NEW YORK (AP) -- Merck is suspending sales of its cattle feed additive Zilmax in the U.S. and Canada while it studies a possible link between Zilmax and lameness in cattle.

Merck and Co. said Friday that stopping sales will allow it to set up a study protocol and follow certain cattle to find out possible causes of lameness and other mobility problems. The company also plans to review other possible factors like nutrition and transportation of the cattle.

Zilmax is mixed into food and is used to bulk up cattle before they are slaughtered. It has been on the market in the U.S. since 2007 and is one of two supplements approved for that purpose. The products can help feedyards get roughly 25 more pounds of beef from each carcass. They've been increasingly used to offset dwindling cattle herd numbers, especially in the face of last year's drought.

Zilmax is the more potent of the two, and requires a three-day withdrawal period prior to slaughter.

Merck reported $159 million in U.S. and Canadian sales of Zilmax in 2012.

Tyson Foods said Aug. 9 that it would stop buying animals that were fed Zilmax, citing experts who said it may be causing cattle to become lame. Tyson, based in Springdale, Ark., is one of the nation's largest beef processors.
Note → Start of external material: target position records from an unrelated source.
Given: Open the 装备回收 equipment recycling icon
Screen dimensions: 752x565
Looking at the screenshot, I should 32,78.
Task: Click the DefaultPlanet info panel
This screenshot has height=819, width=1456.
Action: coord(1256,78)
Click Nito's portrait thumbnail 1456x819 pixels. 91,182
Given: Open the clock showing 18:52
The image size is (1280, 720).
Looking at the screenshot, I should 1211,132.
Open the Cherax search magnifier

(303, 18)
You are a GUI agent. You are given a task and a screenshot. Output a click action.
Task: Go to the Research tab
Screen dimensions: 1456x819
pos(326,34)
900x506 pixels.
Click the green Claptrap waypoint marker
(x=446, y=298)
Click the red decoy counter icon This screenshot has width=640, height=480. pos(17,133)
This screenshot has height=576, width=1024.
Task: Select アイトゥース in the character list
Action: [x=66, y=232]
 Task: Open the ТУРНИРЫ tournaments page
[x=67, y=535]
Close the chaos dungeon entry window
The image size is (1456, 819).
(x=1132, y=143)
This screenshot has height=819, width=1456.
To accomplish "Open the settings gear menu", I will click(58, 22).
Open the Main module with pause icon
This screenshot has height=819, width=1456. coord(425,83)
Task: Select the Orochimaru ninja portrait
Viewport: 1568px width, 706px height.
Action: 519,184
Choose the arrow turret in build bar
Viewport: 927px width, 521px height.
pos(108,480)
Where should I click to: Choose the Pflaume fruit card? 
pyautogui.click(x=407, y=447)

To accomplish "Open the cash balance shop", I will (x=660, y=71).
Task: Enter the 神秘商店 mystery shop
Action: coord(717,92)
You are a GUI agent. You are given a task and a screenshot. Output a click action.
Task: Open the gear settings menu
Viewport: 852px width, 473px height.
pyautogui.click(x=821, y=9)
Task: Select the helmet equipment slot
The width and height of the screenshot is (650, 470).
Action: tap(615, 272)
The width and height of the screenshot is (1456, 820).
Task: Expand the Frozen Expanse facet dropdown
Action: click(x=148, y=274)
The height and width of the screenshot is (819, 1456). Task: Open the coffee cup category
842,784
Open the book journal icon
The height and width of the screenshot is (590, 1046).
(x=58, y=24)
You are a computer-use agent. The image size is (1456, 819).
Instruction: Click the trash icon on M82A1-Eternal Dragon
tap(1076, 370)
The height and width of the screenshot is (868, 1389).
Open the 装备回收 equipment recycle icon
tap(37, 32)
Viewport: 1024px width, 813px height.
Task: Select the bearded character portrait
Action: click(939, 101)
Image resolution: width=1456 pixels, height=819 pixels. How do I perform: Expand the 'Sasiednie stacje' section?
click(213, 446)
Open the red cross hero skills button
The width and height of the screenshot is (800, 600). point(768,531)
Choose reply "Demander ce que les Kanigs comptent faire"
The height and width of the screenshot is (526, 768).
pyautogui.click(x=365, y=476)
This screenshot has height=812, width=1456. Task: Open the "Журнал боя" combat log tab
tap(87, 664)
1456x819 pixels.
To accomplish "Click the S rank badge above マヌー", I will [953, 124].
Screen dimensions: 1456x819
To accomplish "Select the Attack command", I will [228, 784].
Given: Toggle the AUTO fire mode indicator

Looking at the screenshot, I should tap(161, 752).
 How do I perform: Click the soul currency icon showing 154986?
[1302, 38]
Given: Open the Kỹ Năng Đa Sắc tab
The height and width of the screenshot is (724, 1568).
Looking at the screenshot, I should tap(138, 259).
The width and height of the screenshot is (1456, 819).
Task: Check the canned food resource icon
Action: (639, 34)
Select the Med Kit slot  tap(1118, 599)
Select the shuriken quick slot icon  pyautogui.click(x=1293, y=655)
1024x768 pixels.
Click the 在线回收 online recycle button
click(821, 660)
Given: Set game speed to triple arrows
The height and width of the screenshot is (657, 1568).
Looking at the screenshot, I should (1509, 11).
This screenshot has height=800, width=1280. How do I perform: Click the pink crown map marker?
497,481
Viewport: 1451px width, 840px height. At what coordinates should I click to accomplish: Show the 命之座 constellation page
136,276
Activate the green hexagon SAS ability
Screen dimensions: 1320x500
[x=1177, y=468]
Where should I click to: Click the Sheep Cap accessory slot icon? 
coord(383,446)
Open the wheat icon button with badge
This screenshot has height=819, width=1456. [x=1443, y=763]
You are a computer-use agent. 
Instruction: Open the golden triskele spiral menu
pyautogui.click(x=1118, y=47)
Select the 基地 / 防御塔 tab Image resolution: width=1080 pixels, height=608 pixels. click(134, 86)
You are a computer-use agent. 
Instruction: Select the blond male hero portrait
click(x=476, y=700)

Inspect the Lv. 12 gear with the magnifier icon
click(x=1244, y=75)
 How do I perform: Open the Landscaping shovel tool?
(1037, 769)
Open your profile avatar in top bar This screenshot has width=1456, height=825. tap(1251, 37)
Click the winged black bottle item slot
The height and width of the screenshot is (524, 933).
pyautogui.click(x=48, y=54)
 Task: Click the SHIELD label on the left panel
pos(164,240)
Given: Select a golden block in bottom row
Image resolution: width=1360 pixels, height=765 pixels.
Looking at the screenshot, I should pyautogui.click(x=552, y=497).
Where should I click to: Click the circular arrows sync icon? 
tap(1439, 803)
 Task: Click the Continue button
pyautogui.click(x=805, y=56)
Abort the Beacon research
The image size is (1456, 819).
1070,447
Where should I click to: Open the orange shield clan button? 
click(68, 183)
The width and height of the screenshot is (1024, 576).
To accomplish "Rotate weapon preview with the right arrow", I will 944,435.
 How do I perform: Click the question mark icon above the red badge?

It said its decision, to take effect starting Sept. 6, was based on concerns about animal welfare, not food safety.

Merck has said it doesn't believe Zilmax is the cause of the problems. "We believe in the science that supports Zilmax," the Whitehouse Station, N.J., company said in a press release Friday.

Analysts expect Merck to report $44.6 billion in revenue this year, according to FactSet. That includes about $3.5 billion for the company's animal health business, which makes Zilmax.

Shares of Merck lost 41 cents to $47.56 in afternoon trading.